While immigrants on employment visas (as opposed to humanitarian and family visas) tend to be younger and more educated that the domestic population, there is little evidence that they are meeting the needs of employers in terms of skill shortages in regional and resource boom areas. Most migrants flock to the metropolitan areas of Sydney and Melbourne, and given the conditions of the visa preventing access to welfare benefits in the first two years of arrival, migrants need to accept any employment offer, often crowding out domestic workers which at times also results in a dampening effect on wages, particularly in a competitive employment market as we are now experiencing. It is estimated that migration contributes around 100,000 migrants to the workforce every year; however in 2012 only 115,000 jobs were created in Australia. Not only are migrants not meeting skills shortage requirements, but their mass contribution to population growth not only puts pressure on existing infrastructure and pushes up costs, it creates further skill shortages in non-critical jobs to meet the demands of an increasing population, ‘justifying’ further high levels of immigration. There is also evidence that the current high immigration and settlement in metropolitan areas is influencing domestic migration and the sea and tree change phenomena, creating similar infrastructure bottlenecks in regional and rural areas as being experienced in cities. To cater for this increasing demand, governments (federal, state and local) are required to provide the necessary infrastructure and services to support the population (as expected from a first world country).
Given there is not a bottomless bucket of public money to spend, governments must decide how best to direct their revenue to support its population.
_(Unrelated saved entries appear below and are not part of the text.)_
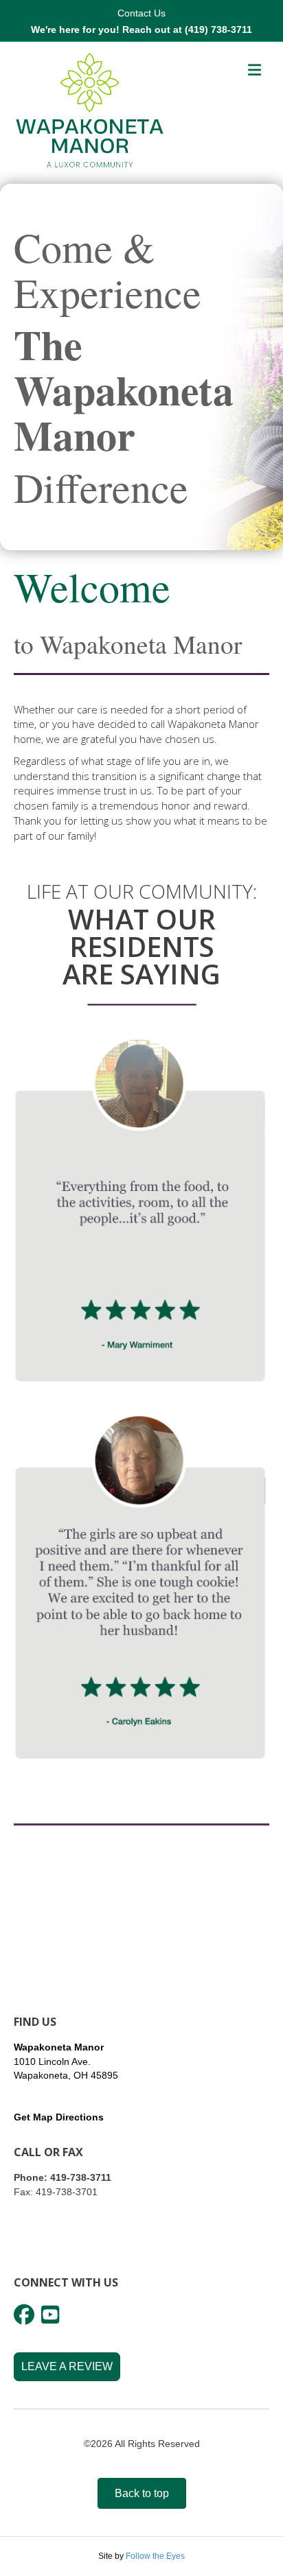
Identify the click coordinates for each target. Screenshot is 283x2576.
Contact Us (141, 13)
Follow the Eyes (155, 2556)
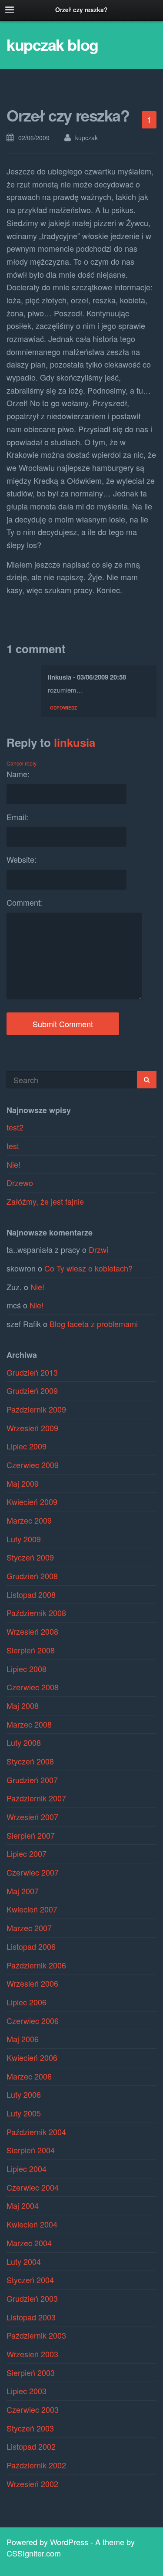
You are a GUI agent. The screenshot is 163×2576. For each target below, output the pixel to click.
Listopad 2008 (31, 1594)
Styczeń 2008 (30, 1761)
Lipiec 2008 (27, 1668)
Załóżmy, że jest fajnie (45, 1201)
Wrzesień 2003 (32, 2353)
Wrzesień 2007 (32, 1816)
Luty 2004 (24, 2261)
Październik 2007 (36, 1798)
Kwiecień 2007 (32, 1909)
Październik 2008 (36, 1612)
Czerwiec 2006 (33, 2020)
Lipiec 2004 (27, 2168)
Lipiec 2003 (27, 2390)
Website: (22, 859)
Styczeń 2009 (30, 1557)
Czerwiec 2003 (33, 2409)
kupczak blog (52, 44)
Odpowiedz (63, 707)
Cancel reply (22, 763)
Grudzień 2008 (32, 1575)
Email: (17, 816)
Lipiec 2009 (27, 1446)
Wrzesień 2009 (32, 1427)
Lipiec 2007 (27, 1853)
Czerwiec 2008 (33, 1686)
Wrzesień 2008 (32, 1631)
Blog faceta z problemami (94, 1323)
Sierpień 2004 (31, 2149)
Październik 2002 (36, 2465)
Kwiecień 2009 (32, 1501)
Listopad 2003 (31, 2317)
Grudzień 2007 (32, 1779)
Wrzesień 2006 (32, 1983)
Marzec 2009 (29, 1520)
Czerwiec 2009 (33, 1464)
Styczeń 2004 (30, 2279)
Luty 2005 (24, 2113)
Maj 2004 (23, 2205)
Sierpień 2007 (31, 1835)
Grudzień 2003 (32, 2298)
For a nation projected to grow from a population of 23 million in 2013 to 36 million in 2050, this spend is currently committed to city-building infrastructure. This is despite the fact that the Commonwealth Government identifies in the 2010 Intergenerational Report that higher productivity is the key to balancing the needs of a changing demographic.
Until the government determines the appropriate level of immigration to meet the needs of the current population, public money will be directed to supporting population growth as a result of immigration rather than to productivity-enhancing initiatives, such as information telecommunications, education and training, innovation support, research and development and regulatory reform. As a consequence, it is likely that Australia will continue to report woeful productivity performance.